Told in recollection, Pat describes her friendship with Audrey Morgan, daughter of Lydia and Tom Morgan. Tom had run away when she was a child and has not been seen since, and Lydia had divorced him in absentia. Pat fits in at the Cloisters, handling all Maud’s social affairs and correspondence with efficiency. There is concern when a prowler is seen lurking about The Cloisters and the adjacent Stoddard place, The Farm. The family dog, Roger, comes home one night with blood on his paws, having apparently walked through it. Checking about, they find the night watchman, Evan Evans, unconscious next to the pool, his trousers missing. His keys had been locked to a belt loop of the trousers, so the prowler now has all the keys to The Cloisters. Evans recuperates in the hospital, but escapes through a window and cannot be found.
Two long-forgotten people suddenly reappear in town. Bess, estranged wife of Tony, shows up at The Cloisters and begins to lord it over everyone. Don Morgan, Audrey’s father, comes home but is quite ill and seems near death; just looking for a place to rest quietly. Then he is missing - and turns up dead on a distant roadway, in his pajamas.
In the dark, Pat steps into an open elevator shaft and falls onto someone lurking at the bottom. This injures her ankle, but now it appears the lurker has used his keys to gain entry to The Cloisters. Tragedy will again occur - again at the swimming pool.
Review (Possible spoilers ahead):
This is my second journey through this novel.
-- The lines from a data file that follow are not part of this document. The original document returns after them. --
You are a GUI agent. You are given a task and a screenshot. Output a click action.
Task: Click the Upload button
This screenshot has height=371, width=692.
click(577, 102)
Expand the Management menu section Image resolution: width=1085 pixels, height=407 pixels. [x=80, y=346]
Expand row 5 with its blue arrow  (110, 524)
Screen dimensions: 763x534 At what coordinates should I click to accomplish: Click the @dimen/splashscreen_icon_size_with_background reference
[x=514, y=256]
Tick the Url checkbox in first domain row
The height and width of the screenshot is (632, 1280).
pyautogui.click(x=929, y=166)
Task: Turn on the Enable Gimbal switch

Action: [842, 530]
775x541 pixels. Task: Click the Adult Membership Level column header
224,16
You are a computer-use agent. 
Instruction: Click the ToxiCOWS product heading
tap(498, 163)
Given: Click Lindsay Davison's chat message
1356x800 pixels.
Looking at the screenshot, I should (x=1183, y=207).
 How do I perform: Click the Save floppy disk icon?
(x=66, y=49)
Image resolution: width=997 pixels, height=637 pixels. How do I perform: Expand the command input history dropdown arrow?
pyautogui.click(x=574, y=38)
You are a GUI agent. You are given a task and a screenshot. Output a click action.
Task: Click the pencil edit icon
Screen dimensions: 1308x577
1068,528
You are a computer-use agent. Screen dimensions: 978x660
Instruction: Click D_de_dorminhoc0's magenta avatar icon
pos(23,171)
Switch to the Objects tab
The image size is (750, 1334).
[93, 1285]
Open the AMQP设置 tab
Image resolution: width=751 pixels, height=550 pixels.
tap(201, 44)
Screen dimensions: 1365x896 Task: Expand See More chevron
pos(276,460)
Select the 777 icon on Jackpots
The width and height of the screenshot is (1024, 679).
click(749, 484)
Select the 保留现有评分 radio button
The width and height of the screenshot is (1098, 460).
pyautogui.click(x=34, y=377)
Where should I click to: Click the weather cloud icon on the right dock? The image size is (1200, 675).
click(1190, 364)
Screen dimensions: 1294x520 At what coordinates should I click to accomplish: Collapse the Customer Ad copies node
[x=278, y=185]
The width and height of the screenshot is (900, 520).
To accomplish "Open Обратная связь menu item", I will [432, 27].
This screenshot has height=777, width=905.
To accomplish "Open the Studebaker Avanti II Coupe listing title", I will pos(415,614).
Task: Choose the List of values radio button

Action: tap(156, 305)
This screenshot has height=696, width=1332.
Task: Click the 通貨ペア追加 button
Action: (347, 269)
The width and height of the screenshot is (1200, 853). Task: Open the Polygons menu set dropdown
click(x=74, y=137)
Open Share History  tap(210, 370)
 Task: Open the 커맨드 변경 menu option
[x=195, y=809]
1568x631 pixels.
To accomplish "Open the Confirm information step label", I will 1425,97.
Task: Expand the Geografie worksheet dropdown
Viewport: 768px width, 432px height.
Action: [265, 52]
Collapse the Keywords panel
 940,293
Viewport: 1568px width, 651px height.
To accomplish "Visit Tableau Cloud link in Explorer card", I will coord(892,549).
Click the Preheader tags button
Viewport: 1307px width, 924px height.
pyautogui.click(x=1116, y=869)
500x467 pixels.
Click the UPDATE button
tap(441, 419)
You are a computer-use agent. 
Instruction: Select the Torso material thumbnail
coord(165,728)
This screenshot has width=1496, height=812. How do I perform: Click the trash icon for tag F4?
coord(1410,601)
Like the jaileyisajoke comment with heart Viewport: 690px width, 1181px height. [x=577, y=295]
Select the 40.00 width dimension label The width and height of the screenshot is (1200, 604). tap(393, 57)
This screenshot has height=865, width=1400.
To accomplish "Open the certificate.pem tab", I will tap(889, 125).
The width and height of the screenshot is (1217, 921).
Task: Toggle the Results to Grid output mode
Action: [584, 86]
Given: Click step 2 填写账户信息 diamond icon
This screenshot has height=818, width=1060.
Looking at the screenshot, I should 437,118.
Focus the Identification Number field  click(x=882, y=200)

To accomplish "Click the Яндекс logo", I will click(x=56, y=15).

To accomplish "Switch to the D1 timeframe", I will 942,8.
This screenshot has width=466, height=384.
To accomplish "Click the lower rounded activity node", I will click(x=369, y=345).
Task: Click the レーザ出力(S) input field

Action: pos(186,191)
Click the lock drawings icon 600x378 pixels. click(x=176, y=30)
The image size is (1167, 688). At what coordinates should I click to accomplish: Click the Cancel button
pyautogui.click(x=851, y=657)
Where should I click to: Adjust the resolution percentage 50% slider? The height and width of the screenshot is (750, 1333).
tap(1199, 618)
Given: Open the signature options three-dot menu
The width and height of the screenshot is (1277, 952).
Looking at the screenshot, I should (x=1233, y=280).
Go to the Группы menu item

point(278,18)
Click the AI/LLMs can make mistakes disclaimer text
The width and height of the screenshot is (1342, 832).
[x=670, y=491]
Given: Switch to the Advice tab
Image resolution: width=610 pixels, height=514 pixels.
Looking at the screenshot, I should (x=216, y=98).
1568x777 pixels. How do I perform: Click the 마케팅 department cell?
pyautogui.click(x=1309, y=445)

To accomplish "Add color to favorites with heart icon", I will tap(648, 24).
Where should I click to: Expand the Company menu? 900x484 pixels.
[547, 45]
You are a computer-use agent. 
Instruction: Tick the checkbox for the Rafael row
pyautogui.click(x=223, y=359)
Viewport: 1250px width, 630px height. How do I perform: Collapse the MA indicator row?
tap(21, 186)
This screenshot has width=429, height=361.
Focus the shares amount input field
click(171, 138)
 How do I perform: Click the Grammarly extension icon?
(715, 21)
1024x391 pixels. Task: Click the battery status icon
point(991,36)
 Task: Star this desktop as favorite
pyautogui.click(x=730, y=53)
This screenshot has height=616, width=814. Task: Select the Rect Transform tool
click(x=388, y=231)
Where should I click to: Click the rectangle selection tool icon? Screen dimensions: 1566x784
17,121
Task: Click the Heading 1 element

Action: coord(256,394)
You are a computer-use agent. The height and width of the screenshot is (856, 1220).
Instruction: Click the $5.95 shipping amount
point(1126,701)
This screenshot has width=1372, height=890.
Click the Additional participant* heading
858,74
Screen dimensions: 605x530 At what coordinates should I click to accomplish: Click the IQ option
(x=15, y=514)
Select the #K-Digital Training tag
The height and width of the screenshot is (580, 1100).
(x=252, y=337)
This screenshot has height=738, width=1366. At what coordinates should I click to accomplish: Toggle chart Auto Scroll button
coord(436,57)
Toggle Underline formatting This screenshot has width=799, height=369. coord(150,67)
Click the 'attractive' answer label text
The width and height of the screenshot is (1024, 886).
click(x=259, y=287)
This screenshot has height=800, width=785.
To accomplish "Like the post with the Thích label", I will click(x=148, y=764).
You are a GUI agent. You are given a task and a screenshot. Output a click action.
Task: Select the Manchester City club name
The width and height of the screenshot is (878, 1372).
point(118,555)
I always enjoy Mary Roberts Rinehart, and this one does not disappoint, except for the "detective's list" trick pulled on the reader noted below.
One thing which makes for easy following in the Had I But Known (HIBK) tradition, is that the important things are highlighted by the author for us to remember, such as:
“Perhaps I should explain here the elaborate telephone arrangement at the Cloisters … the library had its own outside connection. All our private talks took place over it, a fact which was to be important later on” (Chapter V).
By the final chapter, I had quite a list of loose ends awaiting closure. They all got resolved, although a couple were just red herrings. In particular, the explanation of the cemetery vandalism incident was a real stretch and I was hoping for something relevant to the plot (plot - cemetery - get it?)
I was amused at the description of “the playhouse”. Indoor pool, indoor tennis courts, bar, and guest suites? Today we would call it a YMCA! (Well, the bar rules that out, I suppose)
One annoying point: The suspects are all nicely listed, reviewed, along with motives and opportunities, in the “detective’s list” in Chapter XXXV (page 317 in my 1946 edition). However, the killer is not on the list. Ouch!
As for the “Great Mistake” of the title: We are teased in the first chapter (page 11 in my edition) when Pat writes “Someone has said that murder is the great mistake, the one irrevocable error any individual can make,” but the real Great Mistake is finally revealed in Chapter XXXIX (page 348 in my edition). Maud’s first husband had been reported killed in the war (WWI in France), and she had remarried before waiting out the seven year period for him to be declared dead. That was the great mistake. Not a big deal, plot-wise, but there it is.